Once pairwise or ANOVA analyses are completed, the resulting outputs can be explored consistently across workflows using volcano plots, ANOVA volcano plots, and downstream visualization tools in the platform.

Filtering poorly expressed genes before differential expression

For transcriptomics workflows using limma-trend, we recommend using the filtered counts-per-million (CPM) dataset generated through the Normalization & Imputation workflow as described in the section above.

For workflows using edgeR or DESeq2, the original raw integer gene expression counts should be used directly as input.

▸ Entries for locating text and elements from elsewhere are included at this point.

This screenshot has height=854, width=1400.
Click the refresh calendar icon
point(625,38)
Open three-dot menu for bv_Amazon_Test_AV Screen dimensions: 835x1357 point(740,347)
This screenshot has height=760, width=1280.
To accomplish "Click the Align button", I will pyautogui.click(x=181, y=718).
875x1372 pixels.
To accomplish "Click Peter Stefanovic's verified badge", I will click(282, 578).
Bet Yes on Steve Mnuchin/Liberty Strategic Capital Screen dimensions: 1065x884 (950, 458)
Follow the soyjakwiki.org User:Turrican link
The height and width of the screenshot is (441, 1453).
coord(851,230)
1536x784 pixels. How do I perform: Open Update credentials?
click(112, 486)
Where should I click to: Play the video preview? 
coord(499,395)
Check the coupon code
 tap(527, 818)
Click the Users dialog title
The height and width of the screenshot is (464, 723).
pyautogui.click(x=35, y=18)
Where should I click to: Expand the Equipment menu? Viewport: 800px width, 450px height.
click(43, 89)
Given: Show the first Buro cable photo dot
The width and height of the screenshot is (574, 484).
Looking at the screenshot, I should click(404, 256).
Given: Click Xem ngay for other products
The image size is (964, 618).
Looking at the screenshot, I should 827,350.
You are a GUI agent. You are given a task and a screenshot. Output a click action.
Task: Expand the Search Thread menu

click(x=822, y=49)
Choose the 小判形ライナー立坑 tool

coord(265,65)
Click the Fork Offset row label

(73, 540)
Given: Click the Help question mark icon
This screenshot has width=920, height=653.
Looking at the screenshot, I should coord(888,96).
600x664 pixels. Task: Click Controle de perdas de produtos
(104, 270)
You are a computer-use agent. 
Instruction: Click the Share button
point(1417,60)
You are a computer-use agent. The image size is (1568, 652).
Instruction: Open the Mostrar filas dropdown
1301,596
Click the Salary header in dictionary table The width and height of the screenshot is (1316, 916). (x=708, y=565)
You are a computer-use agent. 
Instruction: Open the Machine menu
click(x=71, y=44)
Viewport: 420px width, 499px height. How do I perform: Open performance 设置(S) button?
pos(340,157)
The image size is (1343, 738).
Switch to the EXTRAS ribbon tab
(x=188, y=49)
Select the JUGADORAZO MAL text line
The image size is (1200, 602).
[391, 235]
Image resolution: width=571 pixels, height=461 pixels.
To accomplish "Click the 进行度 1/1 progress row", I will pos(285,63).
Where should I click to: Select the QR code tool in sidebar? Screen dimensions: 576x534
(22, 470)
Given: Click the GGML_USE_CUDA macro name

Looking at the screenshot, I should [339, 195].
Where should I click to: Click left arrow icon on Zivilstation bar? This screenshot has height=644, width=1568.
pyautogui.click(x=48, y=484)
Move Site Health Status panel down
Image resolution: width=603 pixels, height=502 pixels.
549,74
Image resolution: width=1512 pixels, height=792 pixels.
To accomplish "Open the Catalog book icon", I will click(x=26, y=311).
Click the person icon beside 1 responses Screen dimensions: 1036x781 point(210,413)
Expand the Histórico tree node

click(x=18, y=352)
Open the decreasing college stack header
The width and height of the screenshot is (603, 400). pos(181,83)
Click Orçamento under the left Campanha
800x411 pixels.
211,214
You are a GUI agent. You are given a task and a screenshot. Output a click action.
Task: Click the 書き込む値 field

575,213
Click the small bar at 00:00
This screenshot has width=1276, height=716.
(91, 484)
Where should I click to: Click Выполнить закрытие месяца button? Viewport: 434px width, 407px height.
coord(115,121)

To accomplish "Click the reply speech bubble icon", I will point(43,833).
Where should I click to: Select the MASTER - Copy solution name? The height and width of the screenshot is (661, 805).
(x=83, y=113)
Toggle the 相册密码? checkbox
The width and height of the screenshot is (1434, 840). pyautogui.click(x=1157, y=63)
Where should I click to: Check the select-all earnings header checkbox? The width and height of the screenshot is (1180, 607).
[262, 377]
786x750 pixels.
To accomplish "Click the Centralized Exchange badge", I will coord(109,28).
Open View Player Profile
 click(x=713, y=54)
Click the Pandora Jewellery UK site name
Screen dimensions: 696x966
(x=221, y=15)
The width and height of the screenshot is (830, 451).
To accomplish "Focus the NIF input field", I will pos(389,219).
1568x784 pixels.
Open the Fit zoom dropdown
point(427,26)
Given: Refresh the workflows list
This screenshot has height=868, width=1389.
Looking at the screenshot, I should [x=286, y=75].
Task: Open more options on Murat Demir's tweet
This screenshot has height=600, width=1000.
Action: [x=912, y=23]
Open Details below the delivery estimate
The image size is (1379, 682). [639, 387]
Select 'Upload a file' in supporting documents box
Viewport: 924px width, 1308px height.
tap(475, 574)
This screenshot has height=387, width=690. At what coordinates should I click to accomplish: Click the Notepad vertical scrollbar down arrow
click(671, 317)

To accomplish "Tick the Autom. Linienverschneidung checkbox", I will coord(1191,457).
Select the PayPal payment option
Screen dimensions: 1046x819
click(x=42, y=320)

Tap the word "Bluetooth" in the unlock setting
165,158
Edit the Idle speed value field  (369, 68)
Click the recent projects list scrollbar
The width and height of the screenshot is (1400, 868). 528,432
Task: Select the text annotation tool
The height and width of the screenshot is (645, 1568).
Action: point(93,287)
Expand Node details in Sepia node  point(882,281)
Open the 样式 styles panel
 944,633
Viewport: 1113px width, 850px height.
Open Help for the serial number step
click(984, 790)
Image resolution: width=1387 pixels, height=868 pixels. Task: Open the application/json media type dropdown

These pipelines include built-in low-count filtering based on edgeR’s filterByExpr method, which:

is design-matrix aware,
removes genes unlikely to achieve sufficient counts across the smallest condition group,
and uses default thresholds of:

min.count = 10
min.total.count = 15

The same filtering is applied before both edgeR and DESeq2 analyses to ensure results are generated from the same gene set.

DESeq2 additionally performs independent filtering during statistical testing. Genes with very low average normalized counts may therefore receive NA adjusted p-values if they are unlikely to contribute statistically significant discoveries.

Genes removed during filtering remain visible in output tables but appear with NA statistics.

Gene set enrichment analysis (GSEA)

GSEA using CAMERA (Wu and Smyth, 2012) is available for transcriptomics datasets. The workflow first performs differential expression analysis in the background and then uses the resulting test statistics as input for CAMERA. Currently, only the limma-trend method is supported for GSEA. Therefore, the input data for this analysis should be the filtered CPM dataset.